Saved entries
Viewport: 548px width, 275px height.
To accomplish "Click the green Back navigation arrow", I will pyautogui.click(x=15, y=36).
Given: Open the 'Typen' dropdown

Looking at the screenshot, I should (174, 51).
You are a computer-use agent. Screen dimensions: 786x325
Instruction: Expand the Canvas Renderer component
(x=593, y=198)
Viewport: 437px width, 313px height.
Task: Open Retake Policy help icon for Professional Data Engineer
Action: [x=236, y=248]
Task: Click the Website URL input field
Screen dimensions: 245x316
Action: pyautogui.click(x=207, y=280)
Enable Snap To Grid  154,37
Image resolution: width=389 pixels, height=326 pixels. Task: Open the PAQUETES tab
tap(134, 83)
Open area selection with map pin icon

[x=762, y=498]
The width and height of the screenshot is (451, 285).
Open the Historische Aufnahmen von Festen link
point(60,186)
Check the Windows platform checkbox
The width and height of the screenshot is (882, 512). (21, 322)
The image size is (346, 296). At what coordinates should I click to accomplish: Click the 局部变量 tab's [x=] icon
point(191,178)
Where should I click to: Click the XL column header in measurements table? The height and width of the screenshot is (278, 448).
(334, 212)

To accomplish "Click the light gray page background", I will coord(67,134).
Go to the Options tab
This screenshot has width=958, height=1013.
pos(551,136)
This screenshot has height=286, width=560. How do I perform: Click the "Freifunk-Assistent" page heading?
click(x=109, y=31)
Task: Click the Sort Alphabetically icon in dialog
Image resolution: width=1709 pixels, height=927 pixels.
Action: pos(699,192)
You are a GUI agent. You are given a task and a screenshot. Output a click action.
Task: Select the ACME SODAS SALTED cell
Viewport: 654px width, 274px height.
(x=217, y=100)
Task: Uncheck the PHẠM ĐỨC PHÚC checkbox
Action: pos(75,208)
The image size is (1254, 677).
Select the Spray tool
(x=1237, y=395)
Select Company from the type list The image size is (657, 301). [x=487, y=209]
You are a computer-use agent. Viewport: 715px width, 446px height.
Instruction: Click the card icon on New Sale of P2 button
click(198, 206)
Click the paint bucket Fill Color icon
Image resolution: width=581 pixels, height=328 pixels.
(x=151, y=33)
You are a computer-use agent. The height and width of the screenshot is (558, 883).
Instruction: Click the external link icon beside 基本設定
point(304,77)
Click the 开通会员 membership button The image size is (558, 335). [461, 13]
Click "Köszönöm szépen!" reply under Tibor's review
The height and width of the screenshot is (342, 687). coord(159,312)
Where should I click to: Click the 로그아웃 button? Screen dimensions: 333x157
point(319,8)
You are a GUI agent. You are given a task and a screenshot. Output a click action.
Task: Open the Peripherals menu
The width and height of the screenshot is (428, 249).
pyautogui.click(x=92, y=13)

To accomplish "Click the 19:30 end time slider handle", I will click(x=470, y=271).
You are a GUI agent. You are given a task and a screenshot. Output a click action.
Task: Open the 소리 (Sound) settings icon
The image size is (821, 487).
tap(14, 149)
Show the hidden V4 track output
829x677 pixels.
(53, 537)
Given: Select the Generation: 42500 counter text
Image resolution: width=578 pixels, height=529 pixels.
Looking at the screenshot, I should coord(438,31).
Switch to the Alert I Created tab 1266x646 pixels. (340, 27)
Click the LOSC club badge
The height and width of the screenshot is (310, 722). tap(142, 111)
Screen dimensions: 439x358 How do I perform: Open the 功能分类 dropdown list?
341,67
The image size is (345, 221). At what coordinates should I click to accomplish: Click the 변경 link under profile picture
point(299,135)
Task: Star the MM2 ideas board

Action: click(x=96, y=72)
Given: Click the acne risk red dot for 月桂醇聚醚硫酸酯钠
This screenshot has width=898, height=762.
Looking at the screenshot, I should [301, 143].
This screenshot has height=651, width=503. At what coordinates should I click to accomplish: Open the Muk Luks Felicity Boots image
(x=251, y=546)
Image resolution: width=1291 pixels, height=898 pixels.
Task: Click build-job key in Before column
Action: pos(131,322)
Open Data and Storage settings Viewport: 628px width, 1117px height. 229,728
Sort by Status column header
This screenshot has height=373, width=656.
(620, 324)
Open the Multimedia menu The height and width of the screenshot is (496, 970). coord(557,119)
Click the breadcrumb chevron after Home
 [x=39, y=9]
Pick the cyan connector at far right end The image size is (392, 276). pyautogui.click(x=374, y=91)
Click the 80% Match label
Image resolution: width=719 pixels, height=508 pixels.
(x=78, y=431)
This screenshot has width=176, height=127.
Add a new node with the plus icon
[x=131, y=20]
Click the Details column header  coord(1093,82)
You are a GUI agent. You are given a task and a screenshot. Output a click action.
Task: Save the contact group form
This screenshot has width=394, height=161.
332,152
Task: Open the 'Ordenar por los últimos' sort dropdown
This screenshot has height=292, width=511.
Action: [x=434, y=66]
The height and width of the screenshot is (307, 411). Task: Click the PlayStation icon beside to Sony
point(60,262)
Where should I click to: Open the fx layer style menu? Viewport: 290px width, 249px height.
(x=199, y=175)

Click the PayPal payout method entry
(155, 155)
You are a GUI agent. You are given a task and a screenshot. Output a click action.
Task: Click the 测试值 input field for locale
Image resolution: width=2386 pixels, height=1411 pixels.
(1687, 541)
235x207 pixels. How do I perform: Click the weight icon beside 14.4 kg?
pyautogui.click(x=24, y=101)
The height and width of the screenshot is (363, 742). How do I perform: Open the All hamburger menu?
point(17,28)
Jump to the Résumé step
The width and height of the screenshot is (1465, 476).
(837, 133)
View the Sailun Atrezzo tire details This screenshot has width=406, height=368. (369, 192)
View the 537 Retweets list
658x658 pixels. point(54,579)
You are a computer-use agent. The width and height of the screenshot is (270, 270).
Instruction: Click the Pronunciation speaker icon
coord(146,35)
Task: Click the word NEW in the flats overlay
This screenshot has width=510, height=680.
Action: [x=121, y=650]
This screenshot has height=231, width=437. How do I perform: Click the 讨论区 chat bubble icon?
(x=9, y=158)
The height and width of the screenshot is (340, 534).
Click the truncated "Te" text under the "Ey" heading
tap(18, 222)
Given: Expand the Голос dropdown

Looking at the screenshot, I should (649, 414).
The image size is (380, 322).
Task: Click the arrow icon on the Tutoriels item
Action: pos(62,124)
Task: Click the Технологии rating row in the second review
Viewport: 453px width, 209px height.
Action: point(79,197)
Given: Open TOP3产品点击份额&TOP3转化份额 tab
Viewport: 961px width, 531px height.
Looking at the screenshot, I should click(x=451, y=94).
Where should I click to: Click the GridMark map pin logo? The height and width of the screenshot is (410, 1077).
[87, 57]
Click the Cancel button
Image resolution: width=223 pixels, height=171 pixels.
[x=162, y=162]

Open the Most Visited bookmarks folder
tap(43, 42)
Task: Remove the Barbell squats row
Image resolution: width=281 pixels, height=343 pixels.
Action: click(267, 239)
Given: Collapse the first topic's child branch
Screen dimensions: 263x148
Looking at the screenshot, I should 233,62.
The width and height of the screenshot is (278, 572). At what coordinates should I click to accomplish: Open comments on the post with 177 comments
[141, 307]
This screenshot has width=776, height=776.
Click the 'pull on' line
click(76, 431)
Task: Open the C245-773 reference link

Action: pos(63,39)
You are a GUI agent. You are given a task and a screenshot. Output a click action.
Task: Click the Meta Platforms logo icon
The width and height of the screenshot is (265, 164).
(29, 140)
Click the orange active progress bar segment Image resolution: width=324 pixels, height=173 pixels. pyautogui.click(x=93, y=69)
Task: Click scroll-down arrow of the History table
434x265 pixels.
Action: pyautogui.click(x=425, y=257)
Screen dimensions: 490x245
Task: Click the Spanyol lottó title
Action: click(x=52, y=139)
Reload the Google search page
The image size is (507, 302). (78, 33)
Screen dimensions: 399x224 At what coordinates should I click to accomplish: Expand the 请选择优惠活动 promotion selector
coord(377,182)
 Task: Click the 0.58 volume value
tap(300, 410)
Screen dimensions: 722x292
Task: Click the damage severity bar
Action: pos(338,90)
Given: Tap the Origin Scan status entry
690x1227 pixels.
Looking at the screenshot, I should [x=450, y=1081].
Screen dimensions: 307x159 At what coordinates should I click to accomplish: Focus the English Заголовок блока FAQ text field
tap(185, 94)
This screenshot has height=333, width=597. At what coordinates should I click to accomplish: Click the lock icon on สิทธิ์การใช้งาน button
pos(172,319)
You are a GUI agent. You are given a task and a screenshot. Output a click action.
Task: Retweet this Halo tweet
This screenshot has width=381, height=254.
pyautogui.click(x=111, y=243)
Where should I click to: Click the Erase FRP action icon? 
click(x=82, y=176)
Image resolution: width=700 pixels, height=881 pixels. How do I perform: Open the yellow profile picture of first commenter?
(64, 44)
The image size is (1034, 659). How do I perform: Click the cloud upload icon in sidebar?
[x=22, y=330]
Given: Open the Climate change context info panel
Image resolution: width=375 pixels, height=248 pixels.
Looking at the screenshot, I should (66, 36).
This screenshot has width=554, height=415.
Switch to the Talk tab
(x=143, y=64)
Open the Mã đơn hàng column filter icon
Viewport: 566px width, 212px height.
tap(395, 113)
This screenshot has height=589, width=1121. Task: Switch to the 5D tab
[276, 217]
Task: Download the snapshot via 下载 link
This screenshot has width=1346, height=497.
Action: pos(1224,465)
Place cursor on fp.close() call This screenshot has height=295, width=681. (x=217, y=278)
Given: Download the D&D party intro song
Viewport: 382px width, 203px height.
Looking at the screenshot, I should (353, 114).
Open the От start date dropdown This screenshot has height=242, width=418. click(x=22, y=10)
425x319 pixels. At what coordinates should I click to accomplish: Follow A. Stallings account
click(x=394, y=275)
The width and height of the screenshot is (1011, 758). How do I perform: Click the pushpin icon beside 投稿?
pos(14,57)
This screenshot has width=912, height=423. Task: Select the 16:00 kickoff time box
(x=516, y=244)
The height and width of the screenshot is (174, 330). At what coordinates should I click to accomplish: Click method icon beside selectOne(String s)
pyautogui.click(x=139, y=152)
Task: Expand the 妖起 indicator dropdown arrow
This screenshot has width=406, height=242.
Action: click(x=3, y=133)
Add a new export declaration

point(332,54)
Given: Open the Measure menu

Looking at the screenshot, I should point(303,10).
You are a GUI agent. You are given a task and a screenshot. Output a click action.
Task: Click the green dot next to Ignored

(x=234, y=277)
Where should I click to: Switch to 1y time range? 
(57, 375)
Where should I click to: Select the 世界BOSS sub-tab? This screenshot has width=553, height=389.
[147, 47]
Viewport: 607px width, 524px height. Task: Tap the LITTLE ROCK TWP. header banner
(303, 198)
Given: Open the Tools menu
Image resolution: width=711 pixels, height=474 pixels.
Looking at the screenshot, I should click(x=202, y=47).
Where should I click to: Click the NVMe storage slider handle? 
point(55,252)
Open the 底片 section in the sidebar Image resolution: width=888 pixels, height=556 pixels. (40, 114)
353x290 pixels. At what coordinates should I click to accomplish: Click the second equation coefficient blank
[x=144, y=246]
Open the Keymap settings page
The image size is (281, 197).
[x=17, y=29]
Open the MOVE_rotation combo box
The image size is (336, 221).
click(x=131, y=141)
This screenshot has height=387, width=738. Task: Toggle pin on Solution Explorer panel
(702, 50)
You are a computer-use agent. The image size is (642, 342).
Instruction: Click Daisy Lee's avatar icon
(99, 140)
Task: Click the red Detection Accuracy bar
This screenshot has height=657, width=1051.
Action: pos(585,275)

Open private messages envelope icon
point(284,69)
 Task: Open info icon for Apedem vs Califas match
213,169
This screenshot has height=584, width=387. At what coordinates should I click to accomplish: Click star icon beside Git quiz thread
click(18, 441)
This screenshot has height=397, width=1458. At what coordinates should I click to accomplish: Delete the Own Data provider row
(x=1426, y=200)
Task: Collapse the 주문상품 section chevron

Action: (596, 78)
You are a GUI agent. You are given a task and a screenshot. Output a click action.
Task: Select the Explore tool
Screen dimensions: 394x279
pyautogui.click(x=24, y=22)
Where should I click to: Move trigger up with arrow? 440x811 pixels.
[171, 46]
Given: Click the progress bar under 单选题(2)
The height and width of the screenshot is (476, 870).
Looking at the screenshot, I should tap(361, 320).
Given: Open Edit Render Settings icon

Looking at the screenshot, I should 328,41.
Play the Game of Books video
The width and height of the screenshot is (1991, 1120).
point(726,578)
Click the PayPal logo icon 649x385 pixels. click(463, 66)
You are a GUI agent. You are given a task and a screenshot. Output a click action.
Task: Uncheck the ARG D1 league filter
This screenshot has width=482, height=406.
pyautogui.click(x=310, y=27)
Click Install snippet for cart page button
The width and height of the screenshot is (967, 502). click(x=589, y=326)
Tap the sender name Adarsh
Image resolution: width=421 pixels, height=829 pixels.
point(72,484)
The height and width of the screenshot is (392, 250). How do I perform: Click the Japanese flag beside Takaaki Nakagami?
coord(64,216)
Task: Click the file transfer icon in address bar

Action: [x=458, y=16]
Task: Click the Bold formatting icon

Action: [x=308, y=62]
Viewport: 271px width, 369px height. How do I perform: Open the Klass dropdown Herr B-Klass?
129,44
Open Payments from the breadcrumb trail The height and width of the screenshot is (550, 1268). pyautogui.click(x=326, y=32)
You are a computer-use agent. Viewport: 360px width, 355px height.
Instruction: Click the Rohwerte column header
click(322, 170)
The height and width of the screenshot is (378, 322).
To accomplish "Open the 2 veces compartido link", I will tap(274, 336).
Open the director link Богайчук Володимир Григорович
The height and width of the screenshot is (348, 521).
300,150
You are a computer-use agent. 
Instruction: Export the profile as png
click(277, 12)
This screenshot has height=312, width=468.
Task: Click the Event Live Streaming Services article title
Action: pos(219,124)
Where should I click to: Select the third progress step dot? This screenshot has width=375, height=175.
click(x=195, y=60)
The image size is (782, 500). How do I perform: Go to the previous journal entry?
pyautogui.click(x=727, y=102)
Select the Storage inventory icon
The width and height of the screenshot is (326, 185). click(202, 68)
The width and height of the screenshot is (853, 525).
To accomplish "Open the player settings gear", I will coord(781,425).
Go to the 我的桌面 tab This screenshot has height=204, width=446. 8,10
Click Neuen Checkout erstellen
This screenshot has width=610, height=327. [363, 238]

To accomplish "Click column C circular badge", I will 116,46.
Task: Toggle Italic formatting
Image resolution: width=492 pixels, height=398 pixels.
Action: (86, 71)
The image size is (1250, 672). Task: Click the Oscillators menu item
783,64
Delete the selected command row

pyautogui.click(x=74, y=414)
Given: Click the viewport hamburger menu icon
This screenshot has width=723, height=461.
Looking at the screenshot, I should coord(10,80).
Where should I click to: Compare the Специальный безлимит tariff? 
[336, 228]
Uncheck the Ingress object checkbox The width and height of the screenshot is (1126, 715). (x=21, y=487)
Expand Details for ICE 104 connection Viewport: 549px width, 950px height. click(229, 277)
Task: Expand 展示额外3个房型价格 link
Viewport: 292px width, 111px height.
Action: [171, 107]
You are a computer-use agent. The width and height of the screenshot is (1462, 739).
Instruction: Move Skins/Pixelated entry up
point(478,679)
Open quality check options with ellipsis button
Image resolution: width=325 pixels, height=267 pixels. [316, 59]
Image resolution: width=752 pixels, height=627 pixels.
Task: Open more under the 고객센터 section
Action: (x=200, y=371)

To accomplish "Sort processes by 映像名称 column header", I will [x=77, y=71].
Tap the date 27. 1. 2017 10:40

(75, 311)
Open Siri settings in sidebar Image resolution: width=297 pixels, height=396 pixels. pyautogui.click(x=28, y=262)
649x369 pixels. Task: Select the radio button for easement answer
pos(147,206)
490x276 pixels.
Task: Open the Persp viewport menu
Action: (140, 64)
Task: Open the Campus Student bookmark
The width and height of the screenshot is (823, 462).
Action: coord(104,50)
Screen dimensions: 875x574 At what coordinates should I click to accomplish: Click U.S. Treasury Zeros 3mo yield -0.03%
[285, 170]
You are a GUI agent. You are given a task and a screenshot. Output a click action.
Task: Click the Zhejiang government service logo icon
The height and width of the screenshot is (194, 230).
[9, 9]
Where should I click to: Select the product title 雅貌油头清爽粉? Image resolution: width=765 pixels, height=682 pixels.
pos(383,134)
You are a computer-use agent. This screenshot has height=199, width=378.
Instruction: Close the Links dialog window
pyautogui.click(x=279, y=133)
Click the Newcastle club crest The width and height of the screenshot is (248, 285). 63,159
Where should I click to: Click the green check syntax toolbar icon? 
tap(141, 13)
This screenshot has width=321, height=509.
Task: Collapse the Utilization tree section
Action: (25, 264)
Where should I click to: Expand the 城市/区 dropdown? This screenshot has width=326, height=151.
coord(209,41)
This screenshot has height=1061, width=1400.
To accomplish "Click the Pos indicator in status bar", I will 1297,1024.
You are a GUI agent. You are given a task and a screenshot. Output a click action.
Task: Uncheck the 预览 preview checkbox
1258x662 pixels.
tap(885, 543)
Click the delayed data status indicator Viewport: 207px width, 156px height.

#### YOUR INSTRUCTIONS
After locating the line with "Viewport: 607px width, 524px" above, return that line and every later line through the one with "You are a computer-use agent. The image", word for word and with nothing else.

#### PROBLEM SOLUTION
Viewport: 607px width, 524px height. Task: Tap the LITTLE ROCK TWP. header banner
(303, 198)
Given: Open the Tools menu
Image resolution: width=711 pixels, height=474 pixels.
Looking at the screenshot, I should click(x=202, y=47).
Where should I click to: Click the NVMe storage slider handle? 
point(55,252)
Open the 底片 section in the sidebar Image resolution: width=888 pixels, height=556 pixels. (40, 114)
353x290 pixels. At what coordinates should I click to accomplish: Click the second equation coefficient blank
[x=144, y=246]
Open the Keymap settings page
The image size is (281, 197).
[x=17, y=29]
Open the MOVE_rotation combo box
The image size is (336, 221).
click(x=131, y=141)
This screenshot has height=387, width=738. Task: Toggle pin on Solution Explorer panel
(702, 50)
You are a computer-use agent. The image size is (642, 342).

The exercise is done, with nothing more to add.